The European Journal of Applied Physiology will soon publish an article that says the difference between Olympic silver and gold medals in Cross Country Skiing comes down to aerobic fitness.
The report from Øyvind Sandbakk of the Norwegian University of Science and Technology’s Human Movement Science Programme, delves into the metabolic rates and efficiencies of world-class skiers and comes up with this key conclusion:
“Skiers need high aerobic and anaerobic energy delivery, muscular strength, efficient techniques and the ability to resist fatigue to reach and maintain top speeds races. Those physical attributes may not be so very different from other world-class athletes, except that cross-country skiers also need to have mastered a variety of techniques and tempos, depending upon the course terrain”.
The report also goes on to say what should lead to Gold at the Vancouver Games:
“Cross-country skiing also challenges skiers to master a great range of techniques for different speeds and slopes”. Sandbakk predicts this factor will be crucial in the technically difficult Vancouver competition tracks.

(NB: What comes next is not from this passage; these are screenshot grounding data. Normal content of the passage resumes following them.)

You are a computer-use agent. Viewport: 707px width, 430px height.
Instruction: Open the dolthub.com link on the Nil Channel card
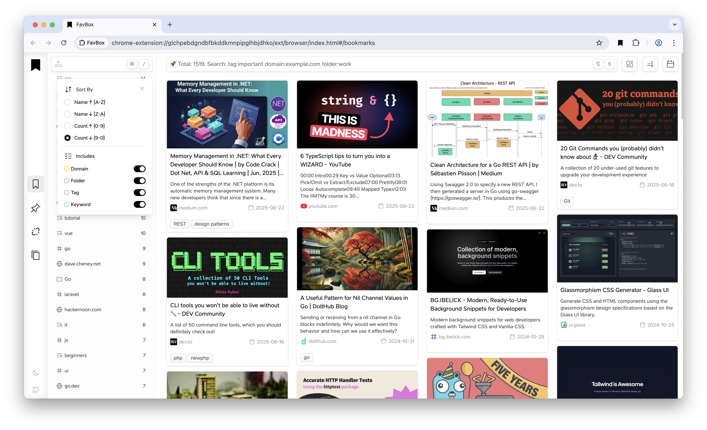(323, 341)
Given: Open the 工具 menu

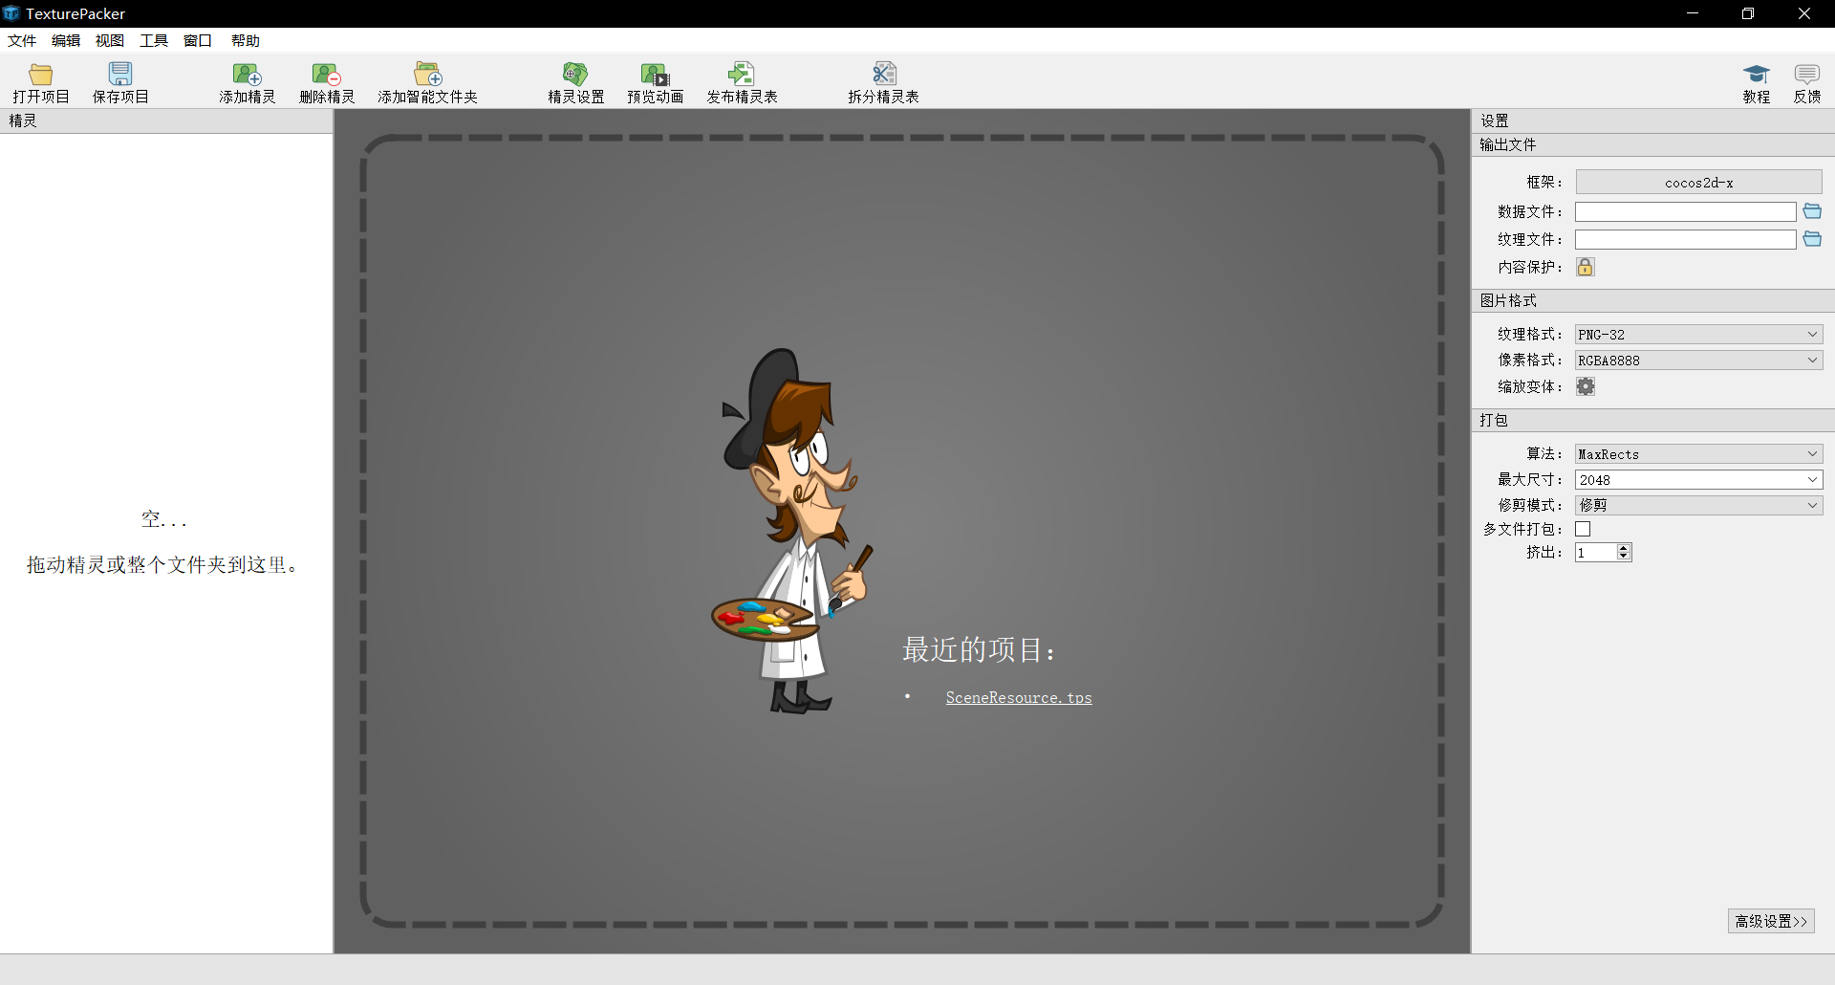Looking at the screenshot, I should coord(153,40).
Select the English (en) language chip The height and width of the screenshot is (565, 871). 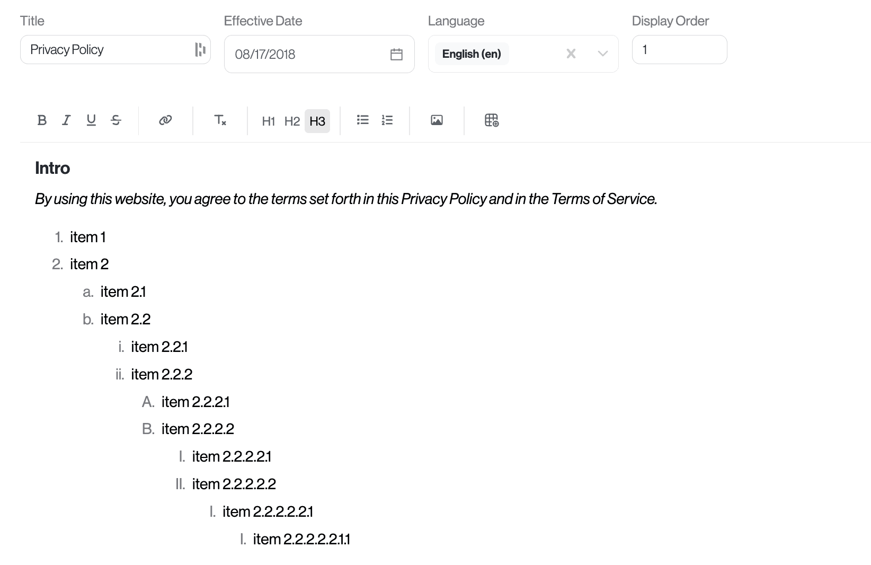pos(472,54)
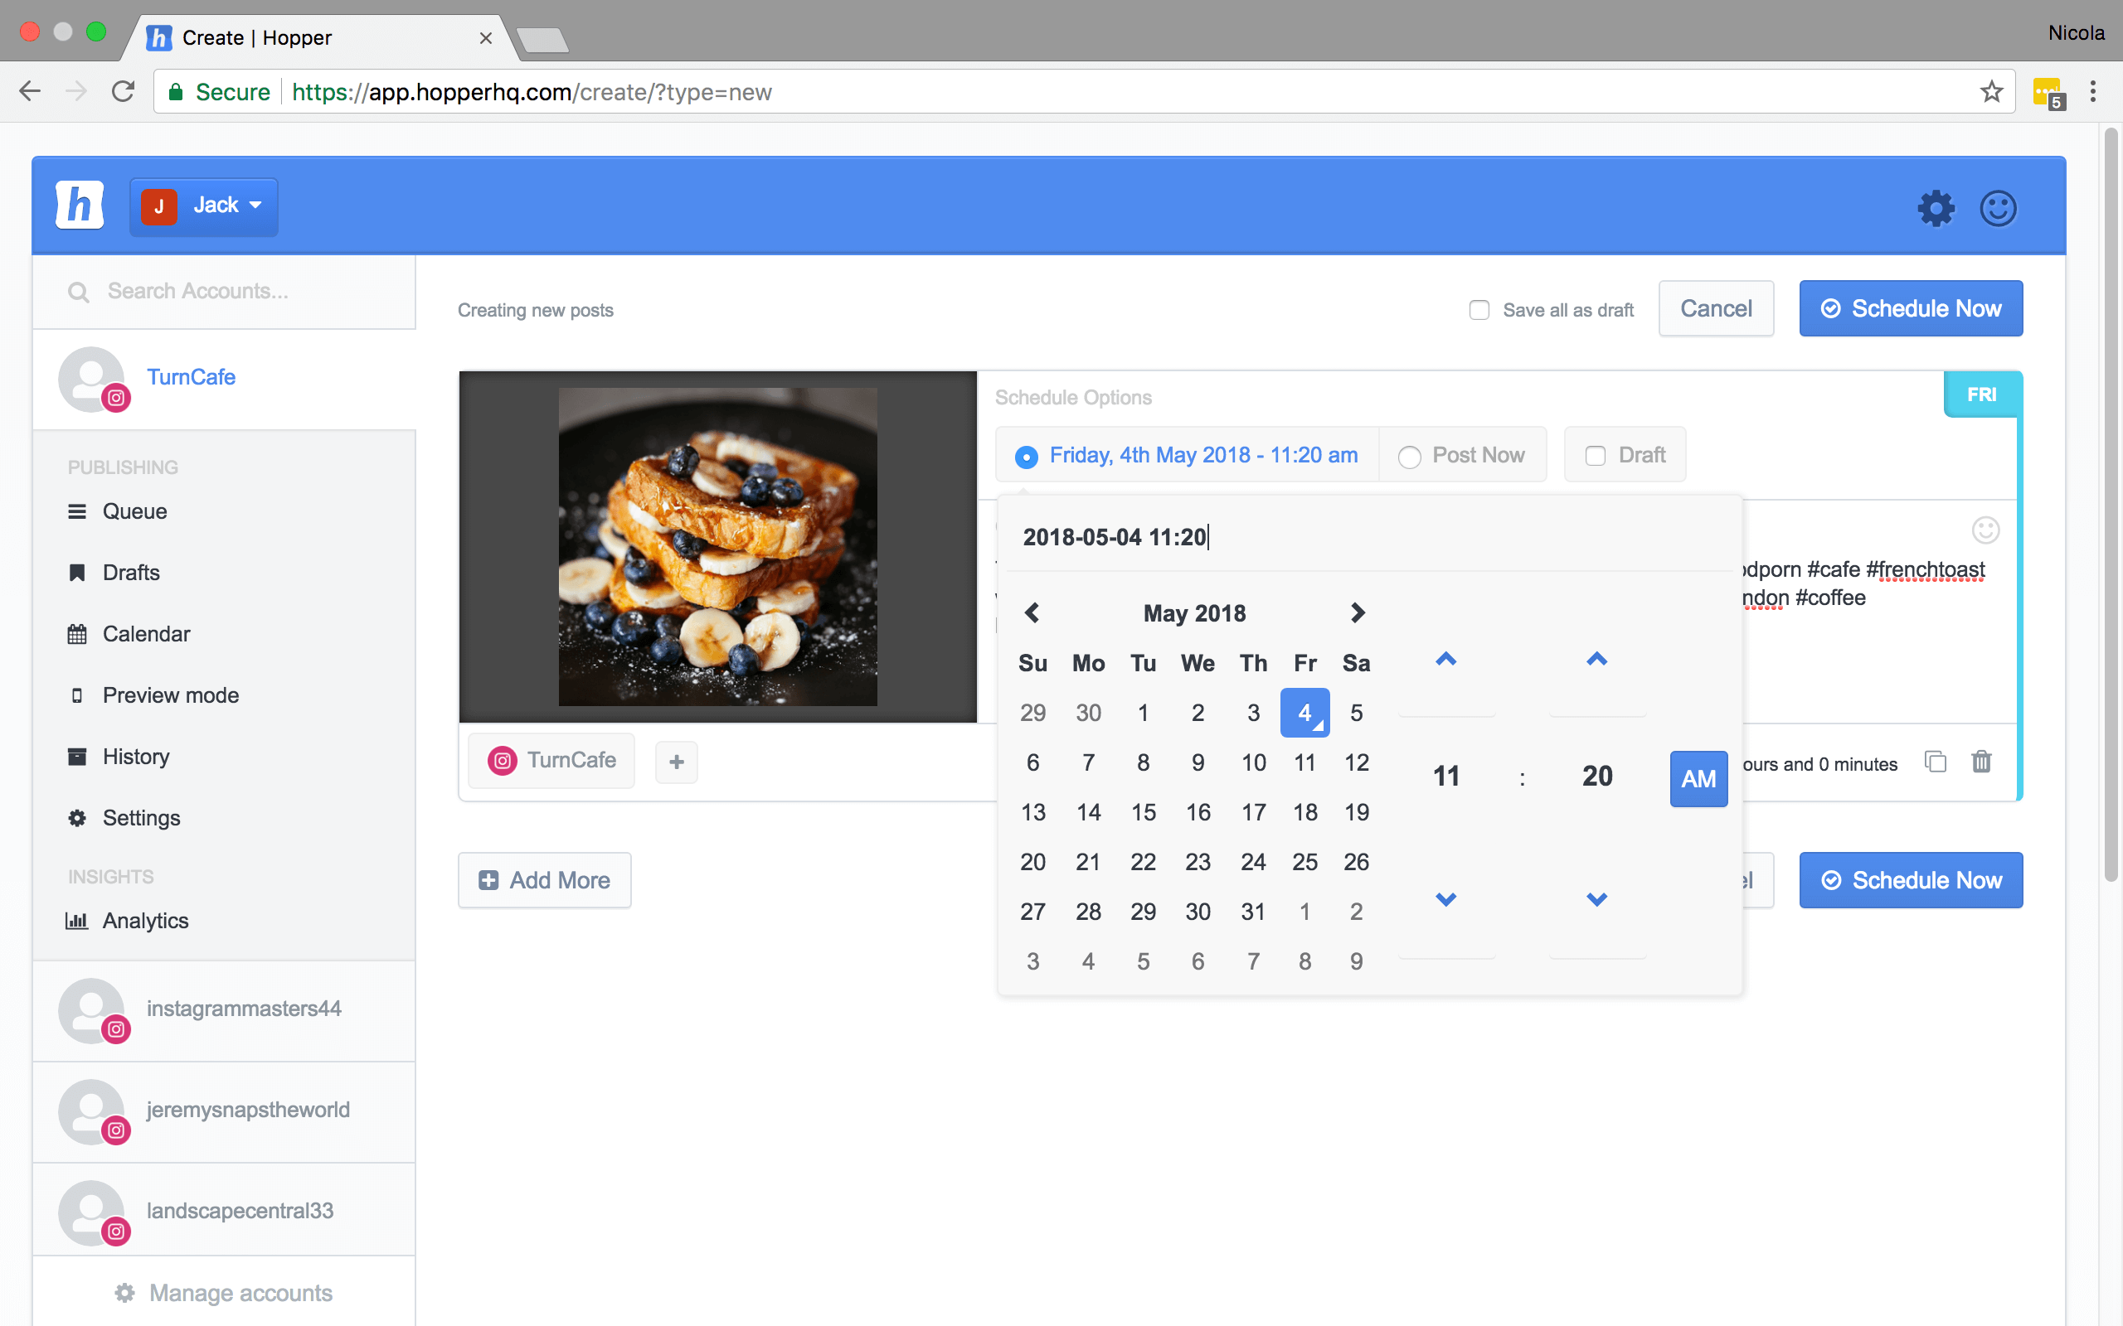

In skating races, skiers have as many as seven different skiing techniques (much like the gears on a bicycle) at their disposal, and they constantly shift between these different techniques during a single race.
“Skiers even adapt these seven techniques depending on the speed and slope,” Sandbakk says. “The best skiers tend to ski with longer cycle lengths (the number of metres a skier moves his centre of mass per cycle), but with a similar cycle frequency,” he says. “But during the last part of the race, the cycle frequency seems to be higher in the better skiers.”